While several thousand people headed downtown Friday, Saturday and Sunday to try dozens of microbrews at the annual Vancouver Brewfest, one of Washington’s largest marijuana retailers, New Vansterdam, greeted each of them in an effort to break down the stigma surrounding recreational cannabis. In several ways, the store’s marketing team held a huge presence at the event, which was a first for a Vancouver pot shop.
Approaching the entryway, it was impossible to miss the bold New Vansterdam signs promoting the connection between cannabis and beer. Hops and marijuana are cousins, after all. They belong to the same small family of flowering plants, known as cannabaceae.
Inside the gates, each visitor was handed a pint glass bearing two logos: one for Brewfest and another for New Vansterdam. And just past the entrance, the store set up a booth where anyone could stop by and learn about recommended beer and cannabis pairings.
For a bullseye on a dartboard at New Vansterdam’s booth, customers could win free T-shirts. The team also gave out New Vansterdam-themed stickers and sunglasses.
The store’s impact at the event didn’t stop there, though. New Vansterdam hired a limo driver to chauffeur a bunch of customers all the way across the city to the shop so they could buy some pot before heading back to Brewfest.
It was a clever approach to seizing on a popular non-pot event to boost marijuana sales. Under state law, marijuana can only be sold in pot shops.
But more importantly, store spokesman Shon-Lueiss Harris said, Brewfest presented a chance for New Vansterdam to win over the hearts and minds of those who haven’t warmed up to legal marijuana.

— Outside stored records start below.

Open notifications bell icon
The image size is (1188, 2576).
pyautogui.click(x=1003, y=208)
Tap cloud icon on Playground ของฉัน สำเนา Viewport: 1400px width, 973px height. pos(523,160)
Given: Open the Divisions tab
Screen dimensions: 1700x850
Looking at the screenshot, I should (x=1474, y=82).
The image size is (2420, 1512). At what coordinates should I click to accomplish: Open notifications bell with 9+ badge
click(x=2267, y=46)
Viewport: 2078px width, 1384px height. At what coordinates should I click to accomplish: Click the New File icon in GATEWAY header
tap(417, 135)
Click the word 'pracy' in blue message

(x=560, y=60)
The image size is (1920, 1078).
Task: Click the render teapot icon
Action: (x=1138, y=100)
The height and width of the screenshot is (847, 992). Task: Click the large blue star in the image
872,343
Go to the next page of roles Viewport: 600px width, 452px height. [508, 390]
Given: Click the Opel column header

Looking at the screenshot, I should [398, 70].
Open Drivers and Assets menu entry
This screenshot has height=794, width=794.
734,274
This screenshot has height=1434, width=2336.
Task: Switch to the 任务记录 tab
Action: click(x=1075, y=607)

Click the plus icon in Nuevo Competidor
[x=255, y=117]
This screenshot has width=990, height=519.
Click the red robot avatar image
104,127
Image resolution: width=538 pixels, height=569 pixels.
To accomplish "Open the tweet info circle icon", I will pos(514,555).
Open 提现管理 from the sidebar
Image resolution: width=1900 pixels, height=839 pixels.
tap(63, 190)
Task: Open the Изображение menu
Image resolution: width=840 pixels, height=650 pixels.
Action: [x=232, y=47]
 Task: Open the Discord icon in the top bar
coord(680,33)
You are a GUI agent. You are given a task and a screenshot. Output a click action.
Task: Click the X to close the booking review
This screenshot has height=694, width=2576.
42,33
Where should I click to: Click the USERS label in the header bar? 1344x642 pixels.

“You could definitely tell they were more comfortable talking about it,” Harris said. “And that’s the key. They don’t have to approve. They don’t have to go smoke, but when they can empathize with it, that’s when we’ve done our job.”
And New Vansterdam doesn’t plan to stop there. In the coming months, you’ll begin seeing the store’s marketing reps at more and more local events in both Clark County and Oregon, as the company prepares to expand on both sides of the Columbia River.
“One event is a bit like Vancouver Brewfest, where you’re talking to a population that may not typically think of marijuana, but we’re not trying to sell them something,” Harris said. “We’re really trying to help educate them and be a part of the community. The more we can meet people we never would normally, that’s what we want to do.”
New Vansterdam had been reaching out to the Downtown Vancouver Association for several months, planning to make an appearance at the annual beer festival. The organization helped connect the store with Brewfest’s organizer, Cody Gray, who was very open to the idea.
A lot of feedback from the crowd came from brewers, Harris said. Many of them were interested in making connections with the marijuana industry, but they didn’t know how to begin.
“We had a ton of people come in saying it was their first time and that they had never seen the store before,” he said. “Being there next to all those local brewers was fantastic. Those are the guys that actually bring more character to Vancouver.”